My wife then told me that after she had adopted two pound puppies a couple years ago they had chewed the cable causing the TV to go out. She called the Adelphia service people, they came to the house, and she left them on the deck while she went to work. Since the TV worked after she returned she had thought no more about it.
So what I was holding was an Adelphia service repair, carefully placed out of sight in a crack in the siding. I replaced the section of cable, the internet service returned, and I began to look forward to seeing the service person in eight days. I wanted his side of the story.
Last Tuesday morning I received an automated recording from Adelphia reminding us that a service call had been scheduled between the hours of 8 AM and noon on Wednesday. Not what I was told but OK, I could wait another day. Wednesday came and went, no service person. None Thursday; none Friday. None this week. No calls explaining why they were not here. The internet has worked fine since I replace that cable.
So I have decided to post this rant. Of course it does no good. The back story is that Adelphia has been in chapter 11 bankruptcy since 2002. The founders of Adelphia, the Rigas family, seem to have used the company as their private piggy bank, diverting money for their own purposes that could have been used to insure good service for their customers. In case you missed it, the Securities and Exchange Commission described it as, "...one of the most extensive financial frauds ever to take place at a public company." Some family members are facing major jail time for fraud and tax evasion. Most of Adelphia's cable assets have been sold to Time-Warner, which takes over next spring.

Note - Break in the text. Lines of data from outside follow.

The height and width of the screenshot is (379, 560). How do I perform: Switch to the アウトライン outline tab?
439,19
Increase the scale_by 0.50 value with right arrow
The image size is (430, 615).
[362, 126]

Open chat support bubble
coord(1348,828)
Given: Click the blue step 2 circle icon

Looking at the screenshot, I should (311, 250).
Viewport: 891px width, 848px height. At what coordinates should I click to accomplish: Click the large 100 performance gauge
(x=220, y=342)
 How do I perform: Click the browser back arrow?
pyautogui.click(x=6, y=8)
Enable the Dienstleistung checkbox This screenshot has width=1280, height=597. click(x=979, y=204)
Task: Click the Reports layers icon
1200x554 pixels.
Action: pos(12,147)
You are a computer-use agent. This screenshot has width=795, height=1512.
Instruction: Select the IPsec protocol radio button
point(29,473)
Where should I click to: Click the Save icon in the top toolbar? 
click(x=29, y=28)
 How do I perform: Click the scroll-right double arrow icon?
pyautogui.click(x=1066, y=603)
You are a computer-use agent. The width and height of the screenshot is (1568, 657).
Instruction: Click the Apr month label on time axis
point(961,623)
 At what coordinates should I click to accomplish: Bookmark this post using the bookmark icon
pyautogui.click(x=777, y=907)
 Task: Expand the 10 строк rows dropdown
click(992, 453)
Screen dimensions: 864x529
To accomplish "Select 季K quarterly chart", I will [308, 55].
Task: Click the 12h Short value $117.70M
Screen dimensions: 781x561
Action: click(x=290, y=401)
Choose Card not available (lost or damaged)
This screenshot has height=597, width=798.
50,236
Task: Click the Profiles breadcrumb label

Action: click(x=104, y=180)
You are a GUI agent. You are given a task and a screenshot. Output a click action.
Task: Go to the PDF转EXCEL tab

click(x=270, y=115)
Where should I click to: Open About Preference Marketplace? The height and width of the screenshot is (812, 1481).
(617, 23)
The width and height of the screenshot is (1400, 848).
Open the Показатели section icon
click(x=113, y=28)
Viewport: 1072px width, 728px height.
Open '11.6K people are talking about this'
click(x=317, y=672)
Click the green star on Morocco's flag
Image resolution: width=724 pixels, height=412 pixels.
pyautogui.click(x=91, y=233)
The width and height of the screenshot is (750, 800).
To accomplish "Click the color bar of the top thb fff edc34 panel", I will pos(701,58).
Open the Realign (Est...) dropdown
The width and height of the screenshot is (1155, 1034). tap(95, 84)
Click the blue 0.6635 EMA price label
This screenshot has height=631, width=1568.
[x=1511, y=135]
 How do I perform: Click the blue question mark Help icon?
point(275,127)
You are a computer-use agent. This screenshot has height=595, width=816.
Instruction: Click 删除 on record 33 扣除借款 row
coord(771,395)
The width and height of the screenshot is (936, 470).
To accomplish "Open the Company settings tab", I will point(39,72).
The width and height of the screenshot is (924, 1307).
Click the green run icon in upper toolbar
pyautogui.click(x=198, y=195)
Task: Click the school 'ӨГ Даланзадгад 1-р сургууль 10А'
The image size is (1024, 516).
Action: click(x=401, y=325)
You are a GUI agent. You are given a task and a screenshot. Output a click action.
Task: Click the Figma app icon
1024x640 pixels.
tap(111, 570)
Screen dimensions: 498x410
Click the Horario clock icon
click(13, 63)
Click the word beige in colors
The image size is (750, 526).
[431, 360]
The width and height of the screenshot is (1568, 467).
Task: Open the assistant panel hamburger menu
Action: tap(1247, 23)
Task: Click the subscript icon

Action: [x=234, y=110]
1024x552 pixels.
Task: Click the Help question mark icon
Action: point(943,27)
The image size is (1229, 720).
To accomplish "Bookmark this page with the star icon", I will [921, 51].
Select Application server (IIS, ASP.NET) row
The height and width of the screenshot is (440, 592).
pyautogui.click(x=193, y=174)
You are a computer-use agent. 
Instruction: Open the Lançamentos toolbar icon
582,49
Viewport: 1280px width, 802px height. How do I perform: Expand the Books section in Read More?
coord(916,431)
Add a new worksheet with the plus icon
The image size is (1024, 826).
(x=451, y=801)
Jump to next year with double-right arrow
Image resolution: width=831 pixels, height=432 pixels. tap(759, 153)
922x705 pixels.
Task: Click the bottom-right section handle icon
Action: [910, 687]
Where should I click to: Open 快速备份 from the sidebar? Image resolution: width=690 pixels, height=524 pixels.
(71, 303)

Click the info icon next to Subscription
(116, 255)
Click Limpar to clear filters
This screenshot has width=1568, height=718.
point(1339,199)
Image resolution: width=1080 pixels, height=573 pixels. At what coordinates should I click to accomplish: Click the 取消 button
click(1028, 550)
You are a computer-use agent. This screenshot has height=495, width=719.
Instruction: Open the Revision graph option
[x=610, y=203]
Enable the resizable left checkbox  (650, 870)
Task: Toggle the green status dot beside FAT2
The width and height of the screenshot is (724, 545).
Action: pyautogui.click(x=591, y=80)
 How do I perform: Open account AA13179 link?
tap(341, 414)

It is hard to pin any specific act of local incompetence on corporate malfeasance. But I suspect a connection between that duct tape and the billions looted from Adelphia by the Rigas family. When we read of corporate criminality - WorldCom, Enron, Tyco for examples - the fallout from these acts affect us all, not just stock holders. This criminality will continue until we elect public officials who will pass and enforce laws that finally discourage these breaches of public trust. Unfortunately the bunch calling the shots in Washington now seems more interested in promoting the interests of big business than regulating their behavior. Until that changes expect more duct tape solutions to your problems.
So I would like to reserve a Special Place in Hell for those criminals at Adelphia and at least a glimpse of the fiery furnaces to the guy with the duct tape.
2 comments:
you're like the Sherlock Holmes of cable internet deception. i can picture the episode now : The Case of the Fuzzy Modem.
i can't help but be reminded of the time you advised me that "when there is a problem with something, if something isn't working correctly, look to where to points join together, the crossroads." i suppose in this case, it was where the duct tape met the coax cable. either way, good sleuthing.
What a hassle. And to think that technology--not to mention duct tape--is supposed to be our friend. I particularly like the fact that despite the office location just steps away, you've got to put in a call to Timbuktu.